By DEREK MOORE
THE PRESS DEMOCRAT
Sonoma city leaders Thursday night approved funding cuts for several programs that are popular with youths and seniors during a public meeting to address the city’s budget woes.
A majority of council members supported a 12 percent funding reduction for four nonprofit agencies that essentially provide park and recreation services for the city. That amount is equal to reductions mandated for other city departments.
The net effect of those reductions may not be dramatic as city money makes up a relatively small fraction of each nonprofit’s operating budget.
The reductions also amounted to a minor dent in the city’s general fund deficit, which after Thursday’s meeting at the Police Department stood at about $154,000.
Council members tentatively identified an additional $111,200 in cuts, all for what are considered nonessential city services.
The single largest proposed cut could result in the city’s water rates being raised to recoup $100,000 that the city currently spends to water parks and open spaces.
City leaders acknowledged that such a move would engender controversy.
“I just want to reiterate that that’s not a final decision,” City Manager Linda Kelly said after a member of the audience went to the podium to lodge his objection.
Thursday’s discussion came against the backdrop of a third year of flat growth in Sonoma. Kelly told council members that they cannot continue to cut their way out of the problem but must identify more sources of revenue.

> _Stated goal 1_
Write out the passage of the Sonoma budget article that begins at the words "The net effect" and stops after the words "lodge his objection.".
> _Stated goal 2_
Translate this sentence from the Sonoma budget article into Spanish: "City leaders acknowledged that such a move would engender controversy."
The records below were drawn from a different source.

> _Entries supplied_
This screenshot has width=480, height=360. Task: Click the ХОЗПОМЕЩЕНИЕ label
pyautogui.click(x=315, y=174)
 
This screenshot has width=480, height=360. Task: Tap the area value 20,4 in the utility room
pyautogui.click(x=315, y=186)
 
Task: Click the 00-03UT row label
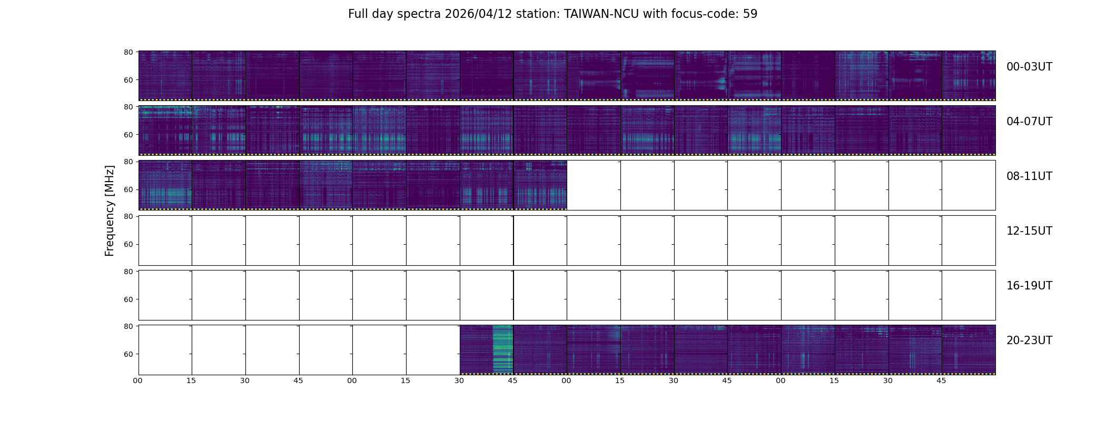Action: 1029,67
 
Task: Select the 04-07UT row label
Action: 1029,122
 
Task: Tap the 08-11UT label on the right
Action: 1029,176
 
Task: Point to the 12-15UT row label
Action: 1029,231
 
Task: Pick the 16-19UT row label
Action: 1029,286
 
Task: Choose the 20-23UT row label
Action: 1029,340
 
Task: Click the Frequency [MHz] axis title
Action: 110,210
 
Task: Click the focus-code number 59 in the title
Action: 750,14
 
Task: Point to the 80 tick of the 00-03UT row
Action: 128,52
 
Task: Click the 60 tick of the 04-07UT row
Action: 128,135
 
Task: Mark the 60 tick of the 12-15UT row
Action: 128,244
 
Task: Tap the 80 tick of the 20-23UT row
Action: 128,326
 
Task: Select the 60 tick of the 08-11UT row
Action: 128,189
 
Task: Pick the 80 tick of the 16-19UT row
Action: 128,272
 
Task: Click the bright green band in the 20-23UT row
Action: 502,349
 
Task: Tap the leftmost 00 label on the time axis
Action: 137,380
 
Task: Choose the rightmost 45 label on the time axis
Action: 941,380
...
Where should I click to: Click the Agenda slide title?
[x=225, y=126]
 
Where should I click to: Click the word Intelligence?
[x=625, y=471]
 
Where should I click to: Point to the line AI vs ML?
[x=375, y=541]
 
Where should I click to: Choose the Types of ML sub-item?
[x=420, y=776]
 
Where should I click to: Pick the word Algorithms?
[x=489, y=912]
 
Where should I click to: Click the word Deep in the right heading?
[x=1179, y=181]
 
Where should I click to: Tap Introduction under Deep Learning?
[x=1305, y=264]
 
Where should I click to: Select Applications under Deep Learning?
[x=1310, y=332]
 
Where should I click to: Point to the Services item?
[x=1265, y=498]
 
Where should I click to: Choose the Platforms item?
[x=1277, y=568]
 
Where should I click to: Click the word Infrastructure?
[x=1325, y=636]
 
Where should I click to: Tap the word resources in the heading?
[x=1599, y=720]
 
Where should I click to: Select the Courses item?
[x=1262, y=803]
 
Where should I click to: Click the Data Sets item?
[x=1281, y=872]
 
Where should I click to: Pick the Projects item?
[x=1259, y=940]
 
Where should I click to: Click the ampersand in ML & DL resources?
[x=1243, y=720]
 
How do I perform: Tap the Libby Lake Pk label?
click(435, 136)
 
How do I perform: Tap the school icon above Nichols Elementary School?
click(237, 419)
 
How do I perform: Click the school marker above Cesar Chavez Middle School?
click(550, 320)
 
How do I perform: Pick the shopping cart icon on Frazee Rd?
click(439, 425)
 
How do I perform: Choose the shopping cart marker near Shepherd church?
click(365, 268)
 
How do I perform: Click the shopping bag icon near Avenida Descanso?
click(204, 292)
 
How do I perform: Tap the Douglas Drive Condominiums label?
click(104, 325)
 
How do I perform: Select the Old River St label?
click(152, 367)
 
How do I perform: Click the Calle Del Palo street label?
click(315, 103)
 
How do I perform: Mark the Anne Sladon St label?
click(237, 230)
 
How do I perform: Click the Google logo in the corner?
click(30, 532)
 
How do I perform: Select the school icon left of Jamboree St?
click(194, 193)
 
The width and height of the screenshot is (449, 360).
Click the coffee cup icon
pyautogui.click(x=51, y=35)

> _Task answer 1_
The net effect of those reductions may not be dramatic as city money makes up a relatively small fraction of each nonprofit’s operating budget.
The reductions also amounted to a minor dent in the city’s general fund deficit, which after Thursday’s meeting at the Police Department stood at about $154,000.
Council members tentatively identified an additional $111,200 in cuts, all for what are considered nonessential city services.
The single largest proposed cut could result in the city’s water rates being raised to recoup $100,000 that the city currently spends to water parks and open spaces.
City leaders acknowledged that such a move would engender controversy.
“I just want to reiterate that that’s not a final decision,” City Manager Linda Kelly said after a member of the audience went to the podium to lodge his objection.

> _Task answer 2_
Los líderes de la ciudad reconocieron que tal medida generaría controversia.